§ **PROBLEMS AND TASKS**
A. Begin at the line in the entries that has "トップ (93, 35)" and stop after the line that has "ネイル (296, 272)". Write out only those lines, substituting "リキッドファンデーション" for every "クッションファンデーション" and leaving everything else unchanged.
B. Pick up the Warhammer miniatures thread after its last sentence and keep writing in the same vein.

# New warhammer stuff



## hephesto (Feb 24, 2007)

EDIT; to clarify you need to click the underlined link in the yellow area in the new screen that pops up to get to the pic  Enjoy!

Starting of with the chaos spawn sprue Looking very good, conversion heaven!

the new commissars

new commissars2

terminator lord with Tzeentch bits Absolutely love this guys, should indicate there will be bits for all of the four main Chaos gods :woohoo: Something tells me wraithlord is going to be pleased.

plastic chaos termies

huron blackheart

Khorne lord

ogryn bonehead

space marine veterans

space marine veterans2

new big mek

high elf phoenix guard hero (I think)

possessed

chaos marines

new necron lord with resurrection orb(bit disappointed with this one )


----------



## cccp (Dec 15, 2006)

nice. is that site russian?


----------



## hephesto (Feb 24, 2007)

Well my Russian pretty much ends with screaming VODKA at the top of my longs, but I'd say yes.


----------



## Cadian81st (Dec 24, 2006)

hephesto said:


> Well my Russian pretty much ends with screaming VODKA at the top of my longs, but I'd say yes.


lol

the three point stance vet is my fave, might get him to serve time in my command squad. Anyone know when these are coming out?


----------



## hephesto (Feb 24, 2007)

Cadian81st said:


> Anyone know when these are coming out?


I can help there as well;

release schedule


----------



## hephesto (Feb 24, 2007)

Here are a few new pics from gamesday baltimore (lotts of great painting to) of, among other things, the new chaos stuff, LOTR and mighty empires.

§ **INPUT MATERIAL**

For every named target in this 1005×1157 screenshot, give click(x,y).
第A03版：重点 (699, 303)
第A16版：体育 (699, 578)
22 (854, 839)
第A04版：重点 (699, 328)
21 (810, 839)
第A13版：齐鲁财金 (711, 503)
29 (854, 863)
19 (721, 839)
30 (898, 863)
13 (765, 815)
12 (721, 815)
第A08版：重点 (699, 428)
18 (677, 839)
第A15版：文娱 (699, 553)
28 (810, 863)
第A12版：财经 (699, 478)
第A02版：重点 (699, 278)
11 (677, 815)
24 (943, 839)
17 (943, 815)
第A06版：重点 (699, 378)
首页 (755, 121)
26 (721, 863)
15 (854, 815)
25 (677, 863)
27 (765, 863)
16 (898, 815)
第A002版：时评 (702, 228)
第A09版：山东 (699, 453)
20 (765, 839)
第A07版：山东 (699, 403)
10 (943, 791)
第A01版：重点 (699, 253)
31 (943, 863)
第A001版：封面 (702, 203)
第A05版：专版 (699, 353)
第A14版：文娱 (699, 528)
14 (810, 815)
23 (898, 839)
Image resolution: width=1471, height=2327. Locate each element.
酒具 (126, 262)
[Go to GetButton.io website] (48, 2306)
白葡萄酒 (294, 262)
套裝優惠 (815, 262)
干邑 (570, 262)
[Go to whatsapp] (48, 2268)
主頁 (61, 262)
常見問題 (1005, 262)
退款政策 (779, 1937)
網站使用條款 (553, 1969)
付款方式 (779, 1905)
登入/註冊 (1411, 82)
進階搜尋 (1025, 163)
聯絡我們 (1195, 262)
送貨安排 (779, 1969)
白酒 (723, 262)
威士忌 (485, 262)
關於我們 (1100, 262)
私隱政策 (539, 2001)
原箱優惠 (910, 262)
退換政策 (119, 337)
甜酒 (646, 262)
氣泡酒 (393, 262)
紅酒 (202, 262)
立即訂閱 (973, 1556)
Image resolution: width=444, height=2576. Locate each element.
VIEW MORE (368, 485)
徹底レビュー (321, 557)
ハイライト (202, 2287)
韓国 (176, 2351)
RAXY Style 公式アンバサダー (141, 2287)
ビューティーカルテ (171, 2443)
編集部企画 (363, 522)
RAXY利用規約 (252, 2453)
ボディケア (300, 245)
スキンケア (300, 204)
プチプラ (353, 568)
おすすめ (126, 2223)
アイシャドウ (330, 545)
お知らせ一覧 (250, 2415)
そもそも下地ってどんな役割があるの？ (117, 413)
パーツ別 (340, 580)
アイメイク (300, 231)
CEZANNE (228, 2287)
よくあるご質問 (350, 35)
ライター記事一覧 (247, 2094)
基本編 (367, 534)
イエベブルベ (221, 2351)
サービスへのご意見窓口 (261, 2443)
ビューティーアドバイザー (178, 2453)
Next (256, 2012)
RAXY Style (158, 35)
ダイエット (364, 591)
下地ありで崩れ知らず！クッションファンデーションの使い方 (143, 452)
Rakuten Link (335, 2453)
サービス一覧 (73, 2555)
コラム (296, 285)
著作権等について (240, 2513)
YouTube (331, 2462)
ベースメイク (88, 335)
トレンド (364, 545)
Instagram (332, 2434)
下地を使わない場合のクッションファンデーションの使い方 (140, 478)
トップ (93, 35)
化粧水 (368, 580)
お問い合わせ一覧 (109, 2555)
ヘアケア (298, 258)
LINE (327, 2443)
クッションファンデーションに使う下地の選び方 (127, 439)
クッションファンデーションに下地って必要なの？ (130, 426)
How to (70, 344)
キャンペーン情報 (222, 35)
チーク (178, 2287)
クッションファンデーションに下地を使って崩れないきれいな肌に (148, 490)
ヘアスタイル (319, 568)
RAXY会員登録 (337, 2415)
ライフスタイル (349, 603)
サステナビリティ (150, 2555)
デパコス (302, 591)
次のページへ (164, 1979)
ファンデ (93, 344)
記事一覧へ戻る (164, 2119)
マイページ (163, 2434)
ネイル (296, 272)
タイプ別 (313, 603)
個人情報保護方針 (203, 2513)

§ **OUTPUTS**
A.
トップ (93, 35)
化粧水 (368, 580)
お問い合わせ一覧 (109, 2555)
ヘアケア (298, 258)
LINE (327, 2443)
リキッドファンデーションに使う下地の選び方 (127, 439)
リキッドファンデーションに下地って必要なの？ (130, 426)
How to (70, 344)
キャンペーン情報 (222, 35)
チーク (178, 2287)
リキッドファンデーションに下地を使って崩れないきれいな肌に (148, 490)
ヘアスタイル (319, 568)
RAXY会員登録 (337, 2415)
ライフスタイル (349, 603)
サステナビリティ (150, 2555)
デパコス (302, 591)
次のページへ (164, 1979)
ファンデ (93, 344)
記事一覧へ戻る (164, 2119)
マイページ (163, 2434)
ネイル (296, 272)

B.
Really like the new chaos champion sprue with its 4 god banners and by the looks of it also four (more or less) god specific themed csm heads. The chaos lord sprue is also looking great, 5 different heads and loads of spiky weapons. By the looks it it I'd say this box tries to combine a chaos lord and sorceror lord in 1, while the heads appear to be a bit more god specific....can't wait to get one of these 

Also cool to see that your basic csm has also gotten some (minor) upgrades with some new heads, some different torsos pieces and some extra chaos bits on their bolt weapons and it that a dark adaptus servo-skull I see

And finally a decent pic of all the bits and pieces that will come with the new plastic spawns! Fantastic stuff, love the various heads. Great to see that they also included god specific heads which really look cool.

Enjoy!

link


----------



## Sei 'fir (Mar 23, 2007)

orks finally but damn well after christmas


----------



## Anphicar (Dec 31, 2006)

Goawdammit i missed GD Baltimore. Only an hour and a half drive. :x


----------



## Jacobite (Jan 26, 2007)

Thank Tzeentch Lord is amazing, loving the sorta Preheresy style head. The painted version of it looks very odd though - must be done up as a renegade Librarian or something. But I still have a huge erge to collect a Chaos army now.  

I've seen some of those before but I'm still loving the Bonehead - may very well use him as a Heavy Bolter or Combat Servator in a =I= retenue I think, the mini is just that good. And I would buy the Khorne Lord purely for his axe, it so cool.

I may buy a box of Flaggents and use them as Inducted Guard or something like that purely on asseticts as well, I don't know they just look so dam good. Shit I think I'm dribbling.

Cheers for the links hephesto.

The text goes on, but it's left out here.